住友林業、ウッドデザイン賞2024での栄誉
住友林業株式会社が「ウッドデザイン賞2024」上位賞の1つである奨励賞(審査委員長賞)を受賞しました。この受賞は、木造人工衛星「LignoSat」と10階建木造実大振動台実験「NHERI TallWood Project(住友林業検証フェーズ)」の2件に及び、奨励賞の受賞は3年連続となります。表彰式は2023年12月4日に東京ビッグサイトで行われました。
木造人工衛星LignoSatの革新
「LignoSat」は、住友林業と国立大学法人京都大学が約4年をかけて開発した木造人工衛星です。この衛星は、NASAやJAXAによる厳しい安全審査をクリアし、世界初の宇宙での木材利用を公式に認められました。LignoSatの筐体には、北海道紋別社有林から伐採されたホオノキ材を使用し、パネルの厚さは4.0㎜から5.5㎜です。
特徴的なのは、宇宙空間で役割を終えた際、従来の金属製衛星がもたらす環境への悪影響を軽減できる点です。木材は大気圏再突入時に燃え尽きるため、微粒子を発生させず、地球環境への配慮が求められる現代において、その重要性が増しています。このような木材の特性を生かすことで、宇宙業界、さらには森林業界にも新たな可能性をもたらすでしょう。
NHERI TallWood Projectの耐震性能
もう一つの受賞作品、NHERI TallWood Projectはアメリカのカリフォルニア州UCSDで実施された10階建木造ビルの実大振動台実験です。住友林業は、このプロジェクトの検証フェーズで日本の耐震基準に従い、さらにポストテンション技術を取り入れた改修を行いました。実験では、阪神・淡路大震災級の地震に対し、耐震性が確認され、中高層木造建築における木材の新たな利用の可能性を示しました。

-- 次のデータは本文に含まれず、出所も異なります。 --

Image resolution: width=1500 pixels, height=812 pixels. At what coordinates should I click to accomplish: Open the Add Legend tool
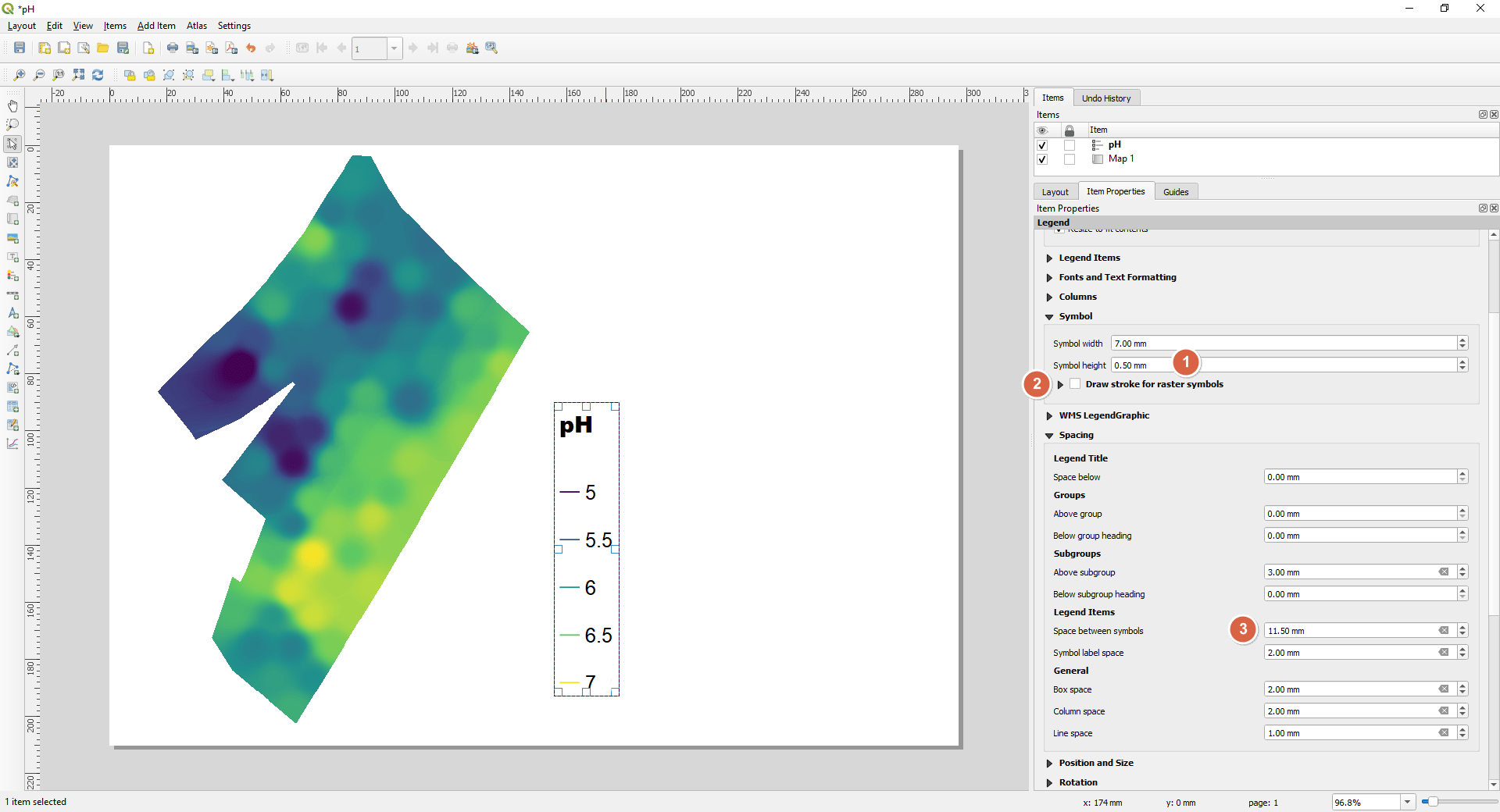click(x=12, y=276)
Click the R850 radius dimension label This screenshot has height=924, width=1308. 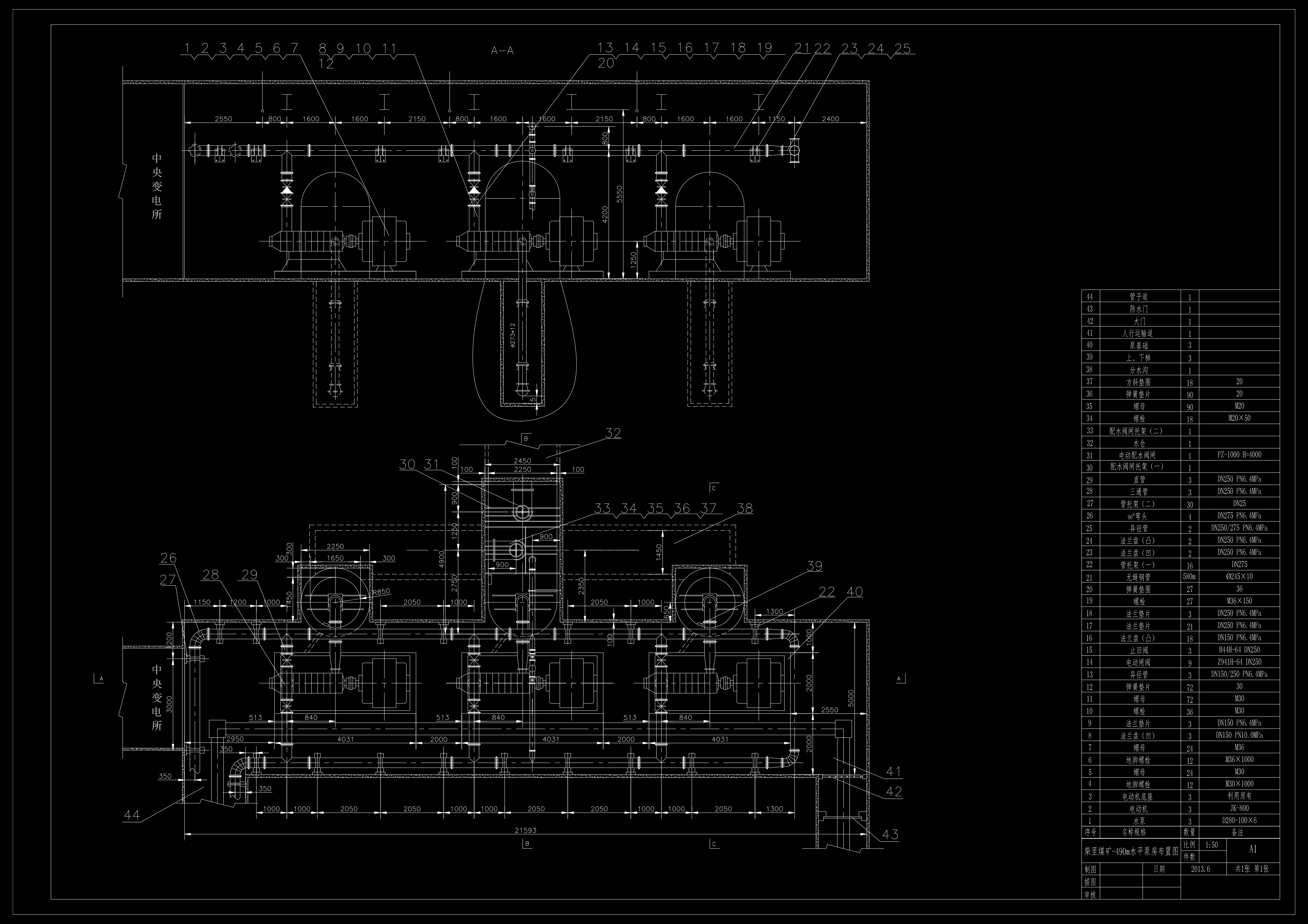[381, 592]
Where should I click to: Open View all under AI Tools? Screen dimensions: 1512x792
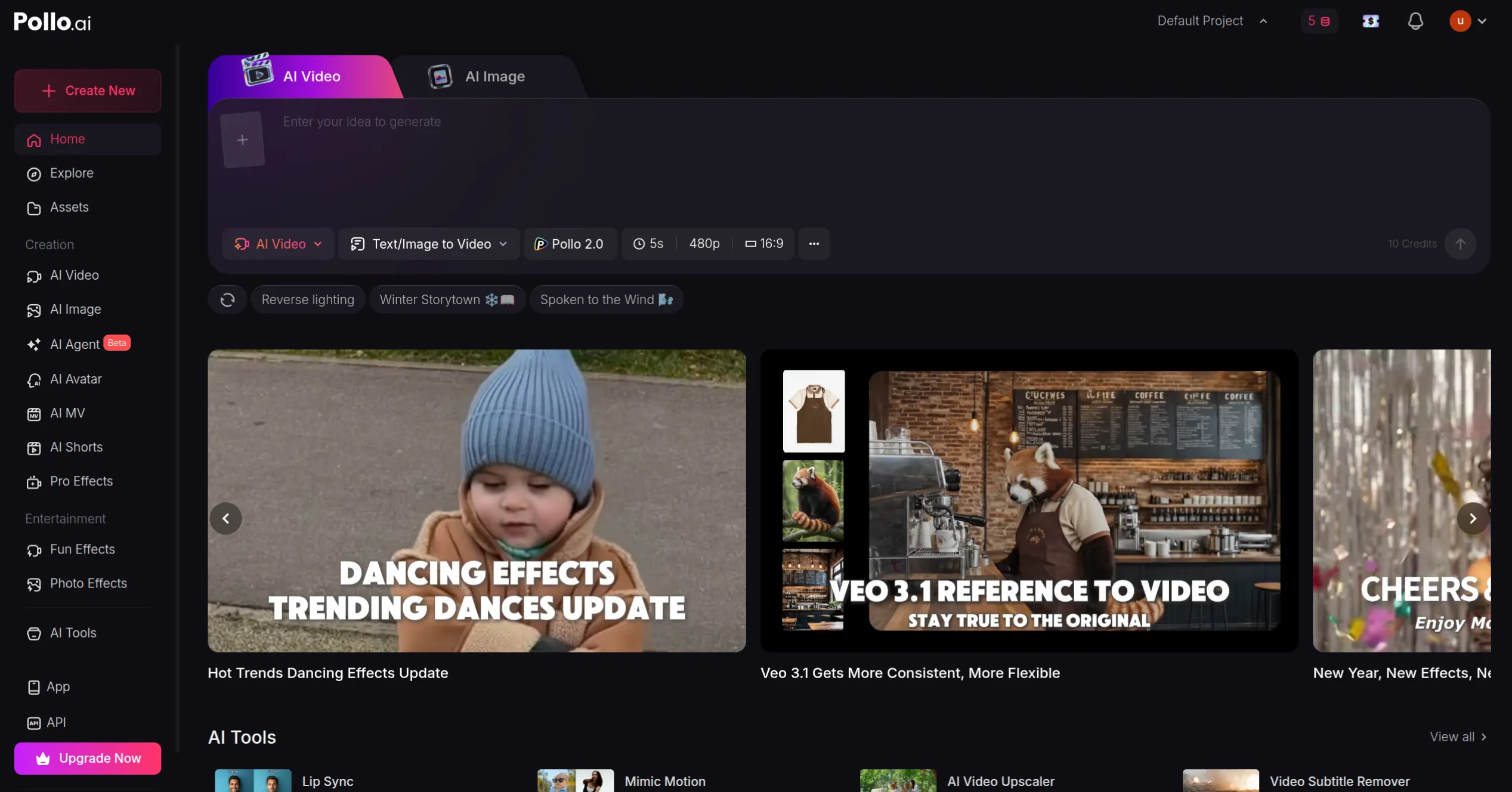(x=1458, y=737)
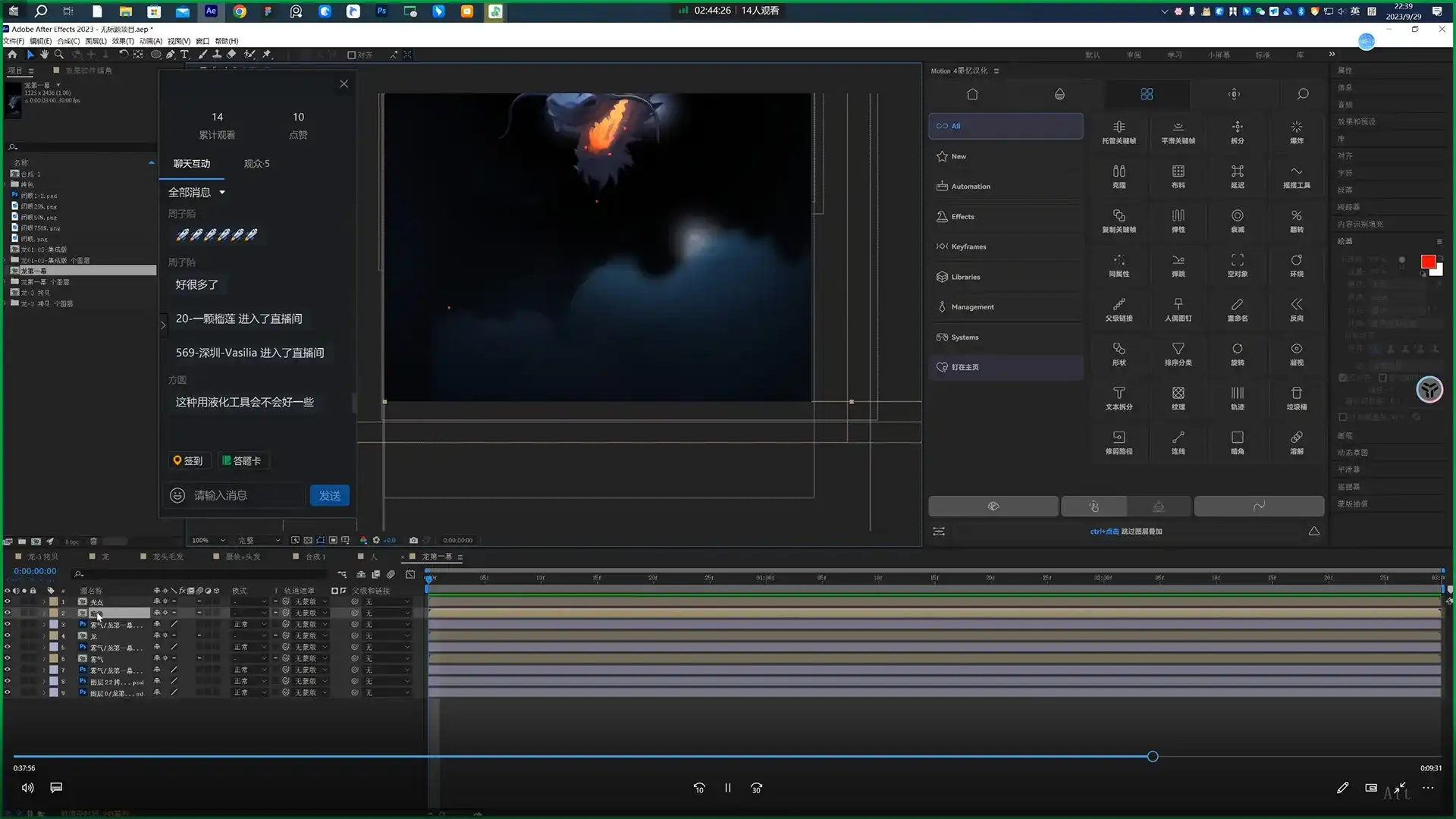Select the 文本拆分 text split tool
The width and height of the screenshot is (1456, 819).
[x=1119, y=397]
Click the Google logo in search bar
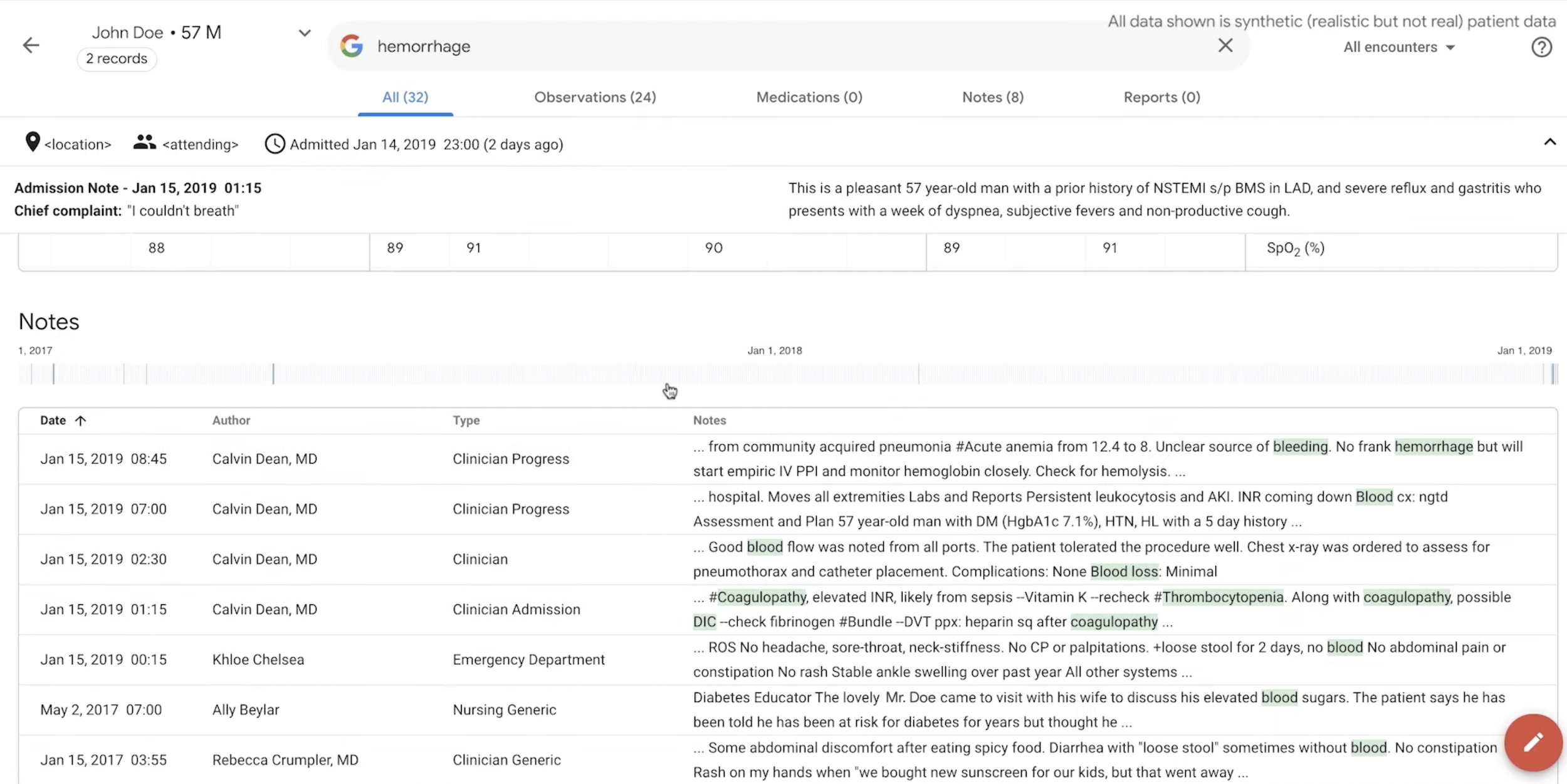The height and width of the screenshot is (784, 1567). [x=352, y=46]
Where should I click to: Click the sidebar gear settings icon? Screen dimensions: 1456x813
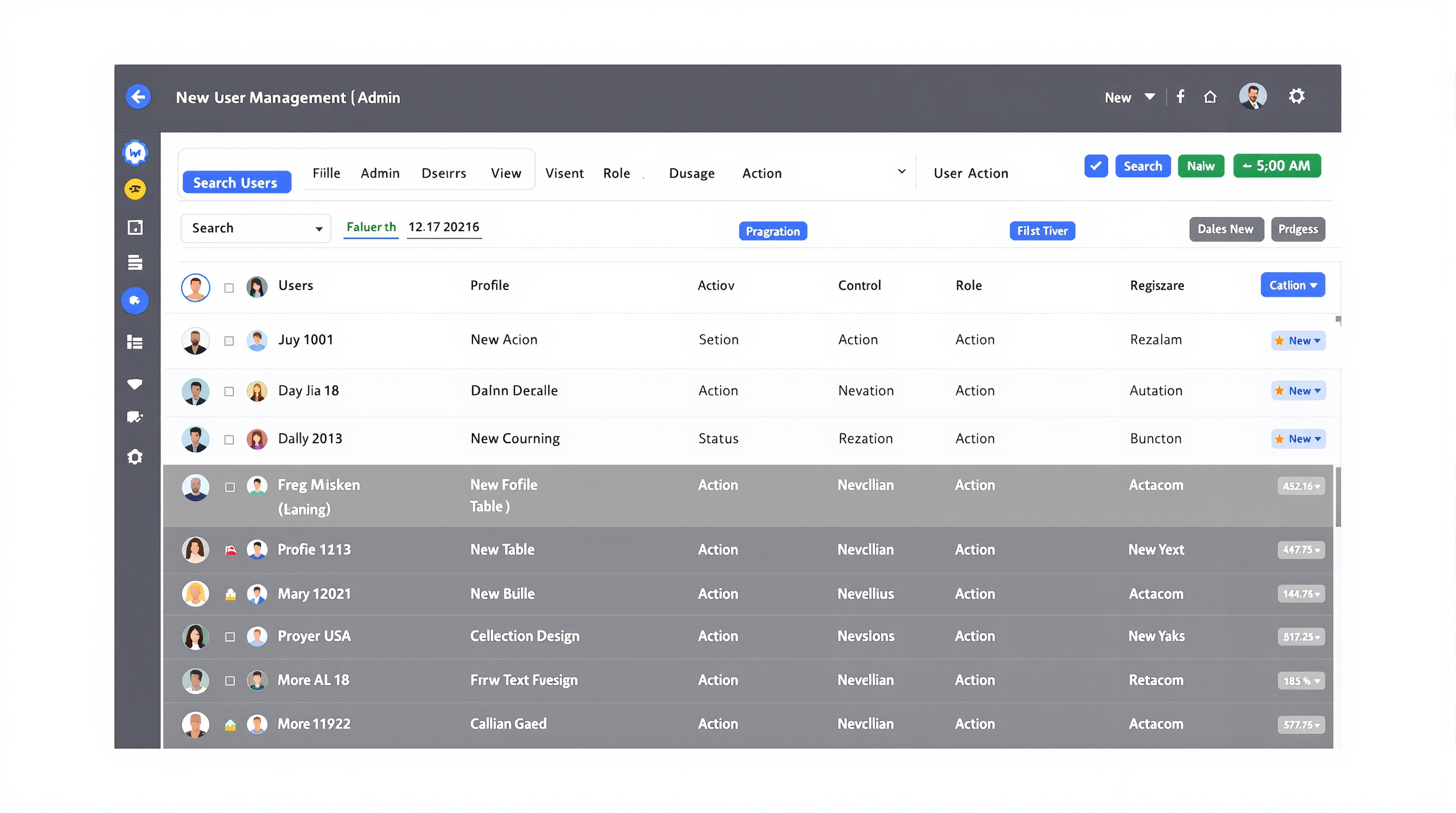[134, 457]
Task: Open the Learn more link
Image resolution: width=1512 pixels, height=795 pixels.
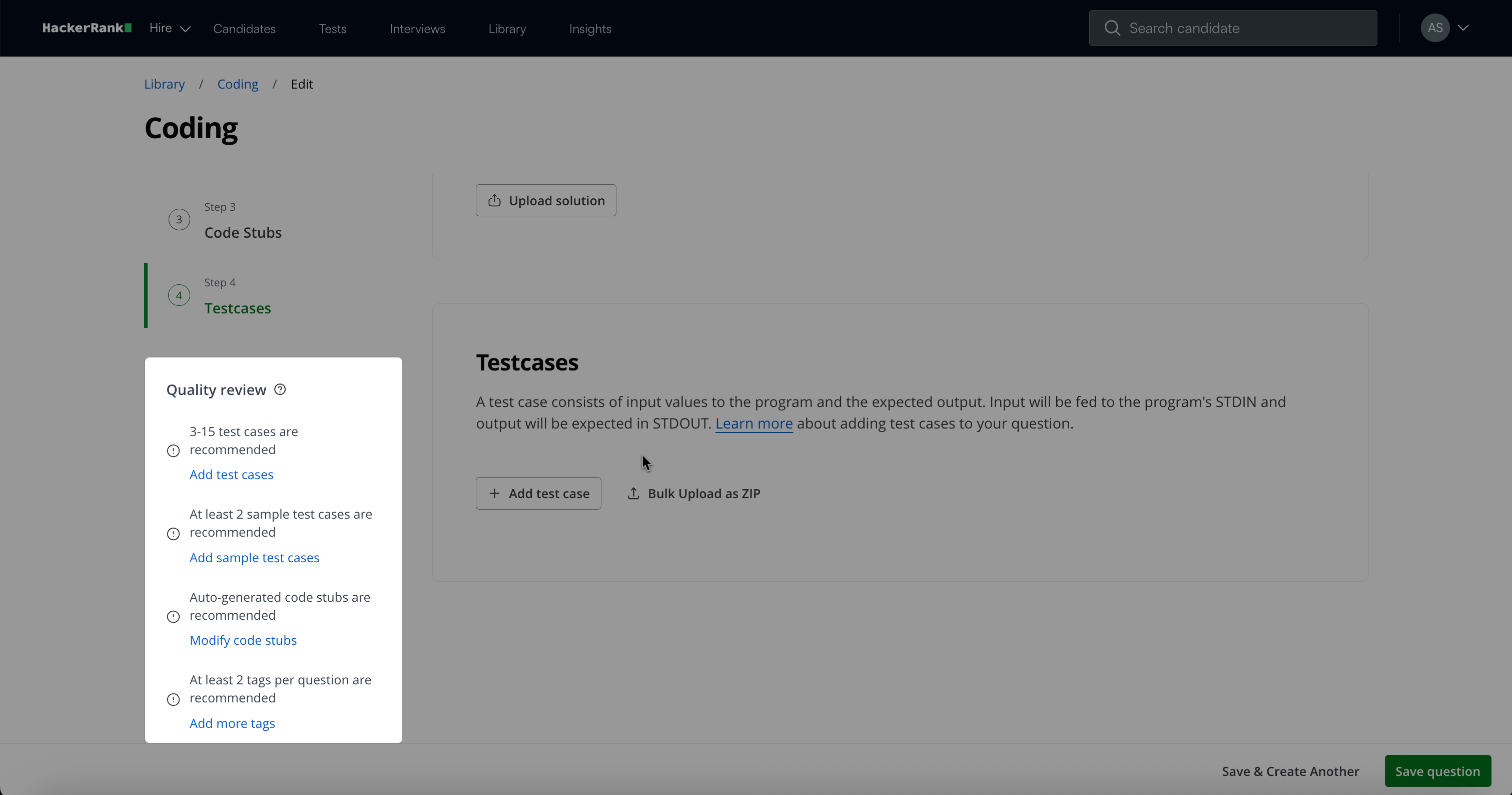Action: click(753, 424)
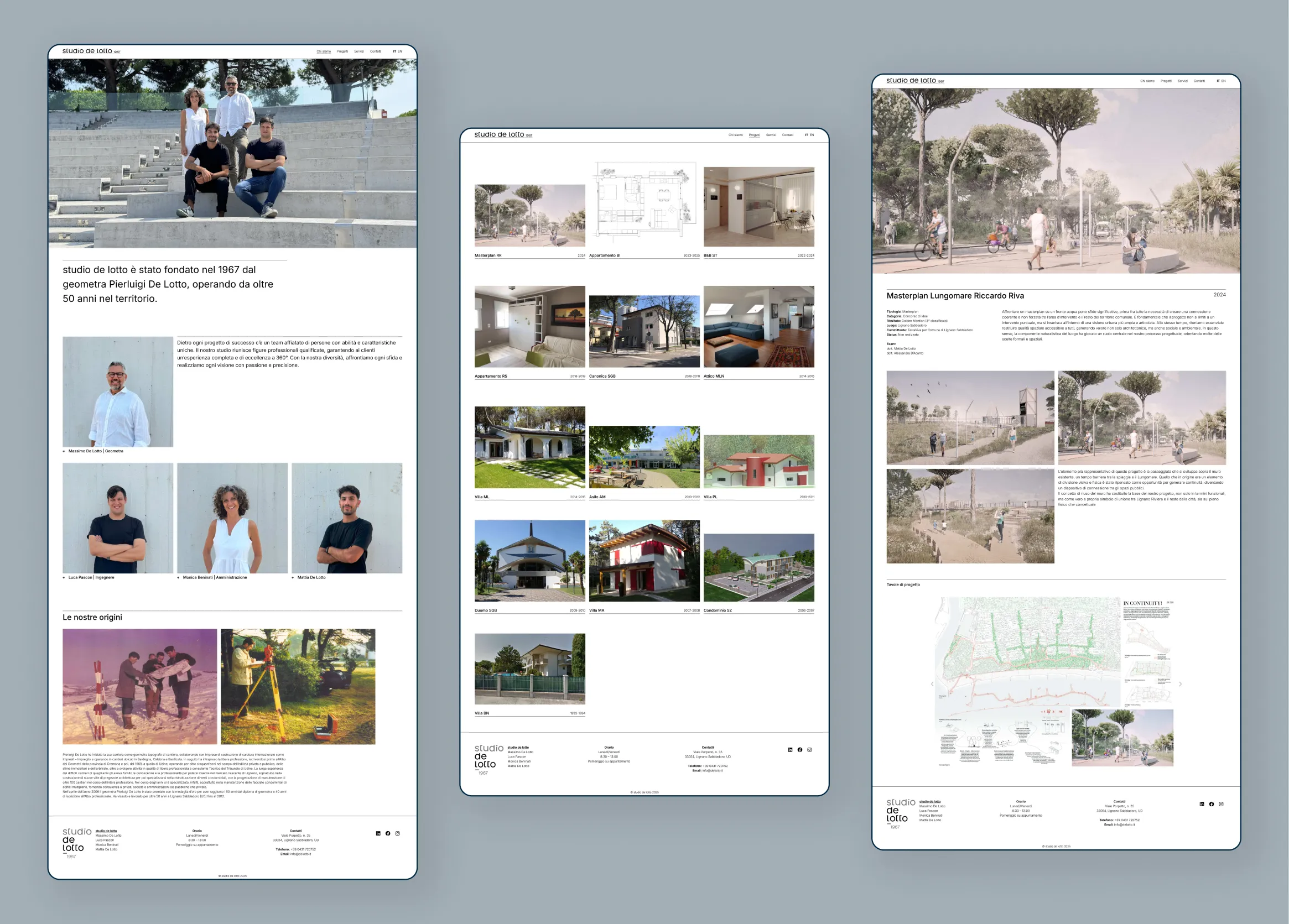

具体的には、木構造体にダメージは見られず、大変高いレジリエンス性能が証明されました。この成果は構造設計者にとって、木材利用の幅を広げる大きな一歩として期待されています。
持続可能な木材利用の未来
住友林業グループは、森林経営から木材の製造・流通、さらに木造住宅や大規模木造建築の請負、不動産開発、木質バイオマス発電に至るまで、木に基づいた広範な事業展開を進めています。2030年を見据えた長期ビジョン「Mission TREEING 2030」では、ウッドサイクルを回しながら、CO2の吸収を最大化し、持続可能な社会を形成することを目標としています。
木の価値を最大限に活かすための研究開発を推進し、今後も環境に優しい取り組みを進めていくことで、社会全体の脱炭素化に寄与することを目指しています。
この受賞は、住友林業が木材という素材の新たな可能性を追求する中での大きなマイルストーンとなるでしょう。今後の動向にも注目が集まります。